PROBLEM: Once you have read the data below, write it all out exactly.

MATERIALS PROVIDED:

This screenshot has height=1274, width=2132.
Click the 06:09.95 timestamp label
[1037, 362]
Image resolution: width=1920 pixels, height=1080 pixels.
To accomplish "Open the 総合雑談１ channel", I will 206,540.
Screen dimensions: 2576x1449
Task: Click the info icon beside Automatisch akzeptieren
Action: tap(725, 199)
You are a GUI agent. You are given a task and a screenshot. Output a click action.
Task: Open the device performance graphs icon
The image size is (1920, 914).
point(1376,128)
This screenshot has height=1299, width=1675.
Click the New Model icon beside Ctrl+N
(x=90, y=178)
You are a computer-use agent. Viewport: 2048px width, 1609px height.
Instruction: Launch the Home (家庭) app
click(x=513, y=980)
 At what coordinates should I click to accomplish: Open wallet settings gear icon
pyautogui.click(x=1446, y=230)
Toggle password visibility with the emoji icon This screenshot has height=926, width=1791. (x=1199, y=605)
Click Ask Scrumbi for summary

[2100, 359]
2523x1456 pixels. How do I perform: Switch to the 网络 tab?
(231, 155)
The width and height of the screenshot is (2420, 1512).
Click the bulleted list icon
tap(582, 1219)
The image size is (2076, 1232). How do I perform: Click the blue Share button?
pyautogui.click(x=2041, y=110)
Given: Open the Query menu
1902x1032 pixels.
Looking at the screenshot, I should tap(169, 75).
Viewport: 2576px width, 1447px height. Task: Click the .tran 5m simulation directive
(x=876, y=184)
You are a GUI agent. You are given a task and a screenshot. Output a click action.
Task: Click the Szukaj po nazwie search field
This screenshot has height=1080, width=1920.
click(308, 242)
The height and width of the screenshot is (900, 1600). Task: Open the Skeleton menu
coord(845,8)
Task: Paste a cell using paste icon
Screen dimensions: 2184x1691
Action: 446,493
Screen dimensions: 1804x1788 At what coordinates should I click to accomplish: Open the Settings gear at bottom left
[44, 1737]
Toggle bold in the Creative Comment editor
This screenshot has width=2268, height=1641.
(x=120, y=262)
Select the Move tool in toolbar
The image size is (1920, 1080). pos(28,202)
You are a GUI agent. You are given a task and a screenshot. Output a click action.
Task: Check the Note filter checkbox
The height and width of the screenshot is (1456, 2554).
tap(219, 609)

SOLUTION TO THIS PROBLEM:
This screenshot has height=1274, width=2132.
Click the 06:09.95 timestamp label
[1037, 362]
Image resolution: width=1920 pixels, height=1080 pixels.
To accomplish "Open the 総合雑談１ channel", I will 206,540.
Screen dimensions: 2576x1449
Task: Click the info icon beside Automatisch akzeptieren
Action: tap(725, 199)
You are a GUI agent. You are given a task and a screenshot. Output a click action.
Task: Open the device performance graphs icon
The image size is (1920, 914).
point(1376,128)
This screenshot has height=1299, width=1675.
Click the New Model icon beside Ctrl+N
(x=90, y=178)
You are a computer-use agent. Viewport: 2048px width, 1609px height.
Instruction: Launch the Home (家庭) app
click(x=513, y=980)
 At what coordinates should I click to accomplish: Open wallet settings gear icon
pyautogui.click(x=1446, y=230)
Toggle password visibility with the emoji icon This screenshot has height=926, width=1791. (x=1199, y=605)
Click Ask Scrumbi for summary

[2100, 359]
2523x1456 pixels. How do I perform: Switch to the 网络 tab?
(231, 155)
The width and height of the screenshot is (2420, 1512).
Click the bulleted list icon
tap(582, 1219)
The image size is (2076, 1232). How do I perform: Click the blue Share button?
pyautogui.click(x=2041, y=110)
Given: Open the Query menu
1902x1032 pixels.
Looking at the screenshot, I should tap(169, 75).
Viewport: 2576px width, 1447px height. Task: Click the .tran 5m simulation directive
(x=876, y=184)
You are a GUI agent. You are given a task and a screenshot. Output a click action.
Task: Click the Szukaj po nazwie search field
This screenshot has height=1080, width=1920.
click(308, 242)
The height and width of the screenshot is (900, 1600). Task: Open the Skeleton menu
coord(845,8)
Task: Paste a cell using paste icon
Screen dimensions: 2184x1691
Action: 446,493
Screen dimensions: 1804x1788 At what coordinates should I click to accomplish: Open the Settings gear at bottom left
[44, 1737]
Toggle bold in the Creative Comment editor
This screenshot has width=2268, height=1641.
(x=120, y=262)
Select the Move tool in toolbar
The image size is (1920, 1080). pos(28,202)
You are a GUI agent. You are given a task and a screenshot. Output a click action.
Task: Check the Note filter checkbox
The height and width of the screenshot is (1456, 2554).
tap(219, 609)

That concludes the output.